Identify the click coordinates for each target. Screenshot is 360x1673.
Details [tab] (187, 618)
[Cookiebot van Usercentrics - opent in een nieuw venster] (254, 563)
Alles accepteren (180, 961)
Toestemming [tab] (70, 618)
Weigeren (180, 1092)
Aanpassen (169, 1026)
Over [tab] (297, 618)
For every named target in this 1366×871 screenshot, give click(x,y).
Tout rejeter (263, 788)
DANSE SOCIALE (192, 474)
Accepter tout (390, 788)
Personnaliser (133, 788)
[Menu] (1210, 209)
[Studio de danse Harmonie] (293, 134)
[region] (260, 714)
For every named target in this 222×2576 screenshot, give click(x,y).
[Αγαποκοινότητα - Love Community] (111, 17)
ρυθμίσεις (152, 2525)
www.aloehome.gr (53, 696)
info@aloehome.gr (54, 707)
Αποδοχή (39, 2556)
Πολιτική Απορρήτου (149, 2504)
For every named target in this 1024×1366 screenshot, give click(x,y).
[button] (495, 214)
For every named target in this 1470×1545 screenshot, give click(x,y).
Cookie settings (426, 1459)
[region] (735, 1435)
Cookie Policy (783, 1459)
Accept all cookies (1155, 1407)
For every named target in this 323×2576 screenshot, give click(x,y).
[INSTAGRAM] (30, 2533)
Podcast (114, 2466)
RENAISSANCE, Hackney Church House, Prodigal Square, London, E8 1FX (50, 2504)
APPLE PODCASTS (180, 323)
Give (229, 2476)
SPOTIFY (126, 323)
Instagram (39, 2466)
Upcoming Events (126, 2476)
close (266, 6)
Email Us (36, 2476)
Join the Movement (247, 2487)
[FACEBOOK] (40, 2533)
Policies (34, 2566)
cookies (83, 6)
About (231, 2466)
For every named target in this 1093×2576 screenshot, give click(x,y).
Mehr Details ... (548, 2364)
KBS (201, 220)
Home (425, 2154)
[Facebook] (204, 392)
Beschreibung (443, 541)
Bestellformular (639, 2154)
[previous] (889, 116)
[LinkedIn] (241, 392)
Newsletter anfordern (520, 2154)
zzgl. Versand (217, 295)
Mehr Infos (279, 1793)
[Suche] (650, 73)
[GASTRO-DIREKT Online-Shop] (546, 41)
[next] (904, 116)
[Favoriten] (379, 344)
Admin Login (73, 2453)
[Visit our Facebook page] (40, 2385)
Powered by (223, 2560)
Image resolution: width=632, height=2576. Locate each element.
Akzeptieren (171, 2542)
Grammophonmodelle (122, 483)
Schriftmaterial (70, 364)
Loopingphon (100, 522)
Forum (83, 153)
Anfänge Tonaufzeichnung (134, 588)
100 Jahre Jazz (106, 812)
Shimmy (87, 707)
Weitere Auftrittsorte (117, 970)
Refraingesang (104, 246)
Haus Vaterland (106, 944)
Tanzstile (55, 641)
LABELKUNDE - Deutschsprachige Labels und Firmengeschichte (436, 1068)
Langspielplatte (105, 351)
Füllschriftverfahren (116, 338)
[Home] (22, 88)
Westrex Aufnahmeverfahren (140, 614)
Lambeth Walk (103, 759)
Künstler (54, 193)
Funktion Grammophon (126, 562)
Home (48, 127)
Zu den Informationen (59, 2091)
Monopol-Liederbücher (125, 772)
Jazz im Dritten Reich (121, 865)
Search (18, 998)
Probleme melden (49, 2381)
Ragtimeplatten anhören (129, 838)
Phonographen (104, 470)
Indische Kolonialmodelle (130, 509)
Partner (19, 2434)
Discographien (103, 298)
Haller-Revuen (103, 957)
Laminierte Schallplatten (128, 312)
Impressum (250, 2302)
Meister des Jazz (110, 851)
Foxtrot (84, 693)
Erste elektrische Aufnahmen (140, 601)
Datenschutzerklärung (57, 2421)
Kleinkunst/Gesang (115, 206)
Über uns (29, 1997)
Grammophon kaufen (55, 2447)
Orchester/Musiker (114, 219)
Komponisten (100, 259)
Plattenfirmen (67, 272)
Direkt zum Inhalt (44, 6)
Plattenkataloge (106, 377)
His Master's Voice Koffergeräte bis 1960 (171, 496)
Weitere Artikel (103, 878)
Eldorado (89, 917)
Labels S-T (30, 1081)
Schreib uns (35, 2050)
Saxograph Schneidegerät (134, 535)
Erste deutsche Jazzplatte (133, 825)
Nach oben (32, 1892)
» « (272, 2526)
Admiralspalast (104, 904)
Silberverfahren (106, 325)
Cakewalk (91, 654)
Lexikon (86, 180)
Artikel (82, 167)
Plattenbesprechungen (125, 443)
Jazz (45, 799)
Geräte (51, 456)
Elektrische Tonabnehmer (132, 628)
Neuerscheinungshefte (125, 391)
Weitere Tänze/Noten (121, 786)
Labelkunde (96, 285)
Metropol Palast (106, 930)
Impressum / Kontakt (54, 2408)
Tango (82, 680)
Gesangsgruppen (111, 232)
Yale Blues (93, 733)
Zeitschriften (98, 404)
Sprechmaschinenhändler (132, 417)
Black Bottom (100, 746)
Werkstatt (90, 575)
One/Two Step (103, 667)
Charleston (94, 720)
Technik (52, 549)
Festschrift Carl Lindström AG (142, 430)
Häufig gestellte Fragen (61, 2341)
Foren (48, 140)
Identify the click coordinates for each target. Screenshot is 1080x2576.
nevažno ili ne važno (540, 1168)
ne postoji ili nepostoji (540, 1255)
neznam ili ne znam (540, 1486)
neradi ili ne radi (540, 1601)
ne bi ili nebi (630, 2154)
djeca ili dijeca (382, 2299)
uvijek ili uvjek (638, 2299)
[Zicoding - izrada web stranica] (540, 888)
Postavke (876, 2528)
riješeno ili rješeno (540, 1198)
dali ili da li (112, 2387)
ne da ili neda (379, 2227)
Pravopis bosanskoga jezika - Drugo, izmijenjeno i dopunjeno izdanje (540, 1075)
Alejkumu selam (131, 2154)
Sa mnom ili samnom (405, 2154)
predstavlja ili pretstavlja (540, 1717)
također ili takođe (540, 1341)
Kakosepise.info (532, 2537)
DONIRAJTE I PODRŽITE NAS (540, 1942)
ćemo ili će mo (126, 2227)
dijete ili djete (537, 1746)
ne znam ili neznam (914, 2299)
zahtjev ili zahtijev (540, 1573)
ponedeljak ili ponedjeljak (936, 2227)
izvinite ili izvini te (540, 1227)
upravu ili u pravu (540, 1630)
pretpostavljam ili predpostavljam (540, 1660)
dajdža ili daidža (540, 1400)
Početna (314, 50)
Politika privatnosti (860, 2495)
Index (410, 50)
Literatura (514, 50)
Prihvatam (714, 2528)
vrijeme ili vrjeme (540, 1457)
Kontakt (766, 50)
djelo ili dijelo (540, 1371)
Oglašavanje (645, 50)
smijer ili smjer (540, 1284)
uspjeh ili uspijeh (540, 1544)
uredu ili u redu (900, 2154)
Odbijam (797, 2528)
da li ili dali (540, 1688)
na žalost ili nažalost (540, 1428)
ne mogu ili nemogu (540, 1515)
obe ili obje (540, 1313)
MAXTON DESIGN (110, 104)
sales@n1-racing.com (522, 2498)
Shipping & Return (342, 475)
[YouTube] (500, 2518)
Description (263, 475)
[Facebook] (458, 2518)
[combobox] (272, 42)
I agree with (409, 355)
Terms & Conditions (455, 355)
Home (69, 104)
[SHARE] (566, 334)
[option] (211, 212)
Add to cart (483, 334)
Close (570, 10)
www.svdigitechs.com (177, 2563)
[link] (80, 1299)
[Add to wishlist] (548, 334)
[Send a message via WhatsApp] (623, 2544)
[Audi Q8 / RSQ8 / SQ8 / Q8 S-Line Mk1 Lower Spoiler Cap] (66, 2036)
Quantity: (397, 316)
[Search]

Work order:
Each line of the material must be copied exactly.

Expected answer:
Identify the click coordinates for each target. Screenshot is 360x1673.
Details [tab] (187, 618)
[Cookiebot van Usercentrics - opent in een nieuw venster] (254, 563)
Alles accepteren (180, 961)
Toestemming [tab] (70, 618)
Weigeren (180, 1092)
Aanpassen (169, 1026)
Over [tab] (297, 618)
For every named target in this 1366×871 screenshot, give click(x,y).
Tout rejeter (263, 788)
DANSE SOCIALE (192, 474)
Accepter tout (390, 788)
Personnaliser (133, 788)
[Menu] (1210, 209)
[Studio de danse Harmonie] (293, 134)
[region] (260, 714)
For every named target in this 222×2576 screenshot, give click(x,y).
[Αγαποκοινότητα - Love Community] (111, 17)
ρυθμίσεις (152, 2525)
www.aloehome.gr (53, 696)
info@aloehome.gr (54, 707)
Αποδοχή (39, 2556)
Πολιτική Απορρήτου (149, 2504)
For every named target in this 1024×1366 screenshot, give click(x,y).
[button] (495, 214)
For every named target in this 1470×1545 screenshot, give click(x,y).
Cookie settings (426, 1459)
[region] (735, 1435)
Cookie Policy (783, 1459)
Accept all cookies (1155, 1407)
For every named target in this 323×2576 screenshot, give click(x,y).
[INSTAGRAM] (30, 2533)
Podcast (114, 2466)
RENAISSANCE, Hackney Church House, Prodigal Square, London, E8 1FX (50, 2504)
APPLE PODCASTS (180, 323)
Give (229, 2476)
SPOTIFY (126, 323)
Instagram (39, 2466)
Upcoming Events (126, 2476)
close (266, 6)
Email Us (36, 2476)
Join the Movement (247, 2487)
[FACEBOOK] (40, 2533)
Policies (34, 2566)
cookies (83, 6)
About (231, 2466)
For every named target in this 1093×2576 screenshot, give click(x,y).
Mehr Details ... (548, 2364)
KBS (201, 220)
Home (425, 2154)
[Facebook] (204, 392)
Beschreibung (443, 541)
Bestellformular (639, 2154)
[previous] (889, 116)
[LinkedIn] (241, 392)
Newsletter anfordern (520, 2154)
zzgl. Versand (217, 295)
Mehr Infos (279, 1793)
[Suche] (650, 73)
[GASTRO-DIREKT Online-Shop] (546, 41)
[next] (904, 116)
[Favoriten] (379, 344)
Admin Login (73, 2453)
[Visit our Facebook page] (40, 2385)
Powered by (223, 2560)
Image resolution: width=632, height=2576. Locate each element.
Akzeptieren (171, 2542)
Grammophonmodelle (122, 483)
Schriftmaterial (70, 364)
Loopingphon (100, 522)
Forum (83, 153)
Anfänge Tonaufzeichnung (134, 588)
100 Jahre Jazz (106, 812)
Shimmy (87, 707)
Weitere Auftrittsorte (117, 970)
Refraingesang (104, 246)
Haus Vaterland (106, 944)
Tanzstile (55, 641)
LABELKUNDE - Deutschsprachige Labels und Firmengeschichte (436, 1068)
Langspielplatte (105, 351)
Füllschriftverfahren (116, 338)
[Home] (22, 88)
Westrex Aufnahmeverfahren (140, 614)
Lambeth Walk (103, 759)
Künstler (54, 193)
Funktion Grammophon (126, 562)
Home (48, 127)
Zu den Informationen (59, 2091)
Monopol-Liederbücher (125, 772)
Jazz im Dritten Reich (121, 865)
Search (18, 998)
Probleme melden (49, 2381)
Ragtimeplatten anhören (129, 838)
Phonographen (104, 470)
Indische Kolonialmodelle (130, 509)
Partner (19, 2434)
Discographien (103, 298)
Haller-Revuen (103, 957)
Laminierte Schallplatten (128, 312)
Impressum (250, 2302)
Meister des Jazz (110, 851)
Foxtrot (84, 693)
Erste elektrische Aufnahmen (140, 601)
Datenschutzerklärung (57, 2421)
Kleinkunst/Gesang (115, 206)
Über uns (29, 1997)
Grammophon kaufen (55, 2447)
Orchester/Musiker (114, 219)
Komponisten (100, 259)
Plattenfirmen (67, 272)
Direkt zum Inhalt (44, 6)
Plattenkataloge (106, 377)
His Master's Voice Koffergeräte bis 1960 (171, 496)
Weitere Artikel (103, 878)
Eldorado (89, 917)
Labels S-T (30, 1081)
Schreib uns (35, 2050)
Saxograph Schneidegerät (134, 535)
Erste deutsche Jazzplatte (133, 825)
Nach oben (32, 1892)
» « (272, 2526)
Admiralspalast (104, 904)
Silberverfahren (106, 325)
Cakewalk (91, 654)
Lexikon (86, 180)
Artikel (82, 167)
Plattenbesprechungen (125, 443)
Jazz (45, 799)
Geräte (51, 456)
Elektrische Tonabnehmer (132, 628)
Neuerscheinungshefte (125, 391)
Weitere Tänze/Noten (121, 786)
Labelkunde (96, 285)
Metropol Palast (106, 930)
Impressum / Kontakt (54, 2408)
Tango (82, 680)
Gesangsgruppen (111, 232)
Yale Blues (93, 733)
Zeitschriften (98, 404)
Sprechmaschinenhändler (132, 417)
Black Bottom (100, 746)
Werkstatt (90, 575)
One/Two Step (103, 667)
Charleston (94, 720)
Technik (52, 549)
Festschrift Carl Lindström AG (142, 430)
Häufig gestellte Fragen (61, 2341)
Foren (48, 140)
Identify the click coordinates for each target. Screenshot is 1080x2576.
nevažno ili ne važno (540, 1168)
ne postoji ili nepostoji (540, 1255)
neznam ili ne znam (540, 1486)
neradi ili ne radi (540, 1601)
ne bi ili nebi (630, 2154)
djeca ili dijeca (382, 2299)
uvijek ili uvjek (638, 2299)
[Zicoding - izrada web stranica] (540, 888)
Postavke (876, 2528)
riješeno ili rješeno (540, 1198)
dali ili da li (112, 2387)
ne da ili neda (379, 2227)
Pravopis bosanskoga jezika - Drugo, izmijenjeno i dopunjeno izdanje (540, 1075)
Alejkumu selam (131, 2154)
Sa mnom ili samnom (405, 2154)
predstavlja ili pretstavlja (540, 1717)
također ili takođe (540, 1341)
Kakosepise.info (532, 2537)
DONIRAJTE I PODRŽITE NAS (540, 1942)
ćemo ili će mo (126, 2227)
dijete ili djete (537, 1746)
ne znam ili neznam (914, 2299)
zahtjev ili zahtijev (540, 1573)
ponedeljak ili ponedjeljak (936, 2227)
izvinite ili izvini te (540, 1227)
upravu ili u pravu (540, 1630)
pretpostavljam ili predpostavljam (540, 1660)
dajdža ili daidža (540, 1400)
Početna (314, 50)
Politika privatnosti (860, 2495)
Index (410, 50)
Literatura (514, 50)
Prihvatam (714, 2528)
vrijeme ili vrjeme (540, 1457)
Kontakt (766, 50)
djelo ili dijelo (540, 1371)
Oglašavanje (645, 50)
smijer ili smjer (540, 1284)
uspjeh ili uspijeh (540, 1544)
uredu ili u redu (900, 2154)
Odbijam (797, 2528)
da li ili dali (540, 1688)
na žalost ili nažalost (540, 1428)
ne mogu ili nemogu (540, 1515)
obe ili obje (540, 1313)
MAXTON DESIGN (110, 104)
sales@n1-racing.com (522, 2498)
Shipping & Return (342, 475)
[YouTube] (500, 2518)
Description (263, 475)
[Facebook] (458, 2518)
[combobox] (272, 42)
I agree with (409, 355)
Terms & Conditions (455, 355)
Home (69, 104)
[SHARE] (566, 334)
[option] (211, 212)
Add to cart (483, 334)
Close (570, 10)
www.svdigitechs.com (177, 2563)
[link] (80, 1299)
[Add to wishlist] (548, 334)
[Send a message via WhatsApp] (623, 2544)
[Audi Q8 / RSQ8 / SQ8 / Q8 S-Line Mk1 Lower Spoiler Cap] (66, 2036)
Quantity: (397, 316)
[Search]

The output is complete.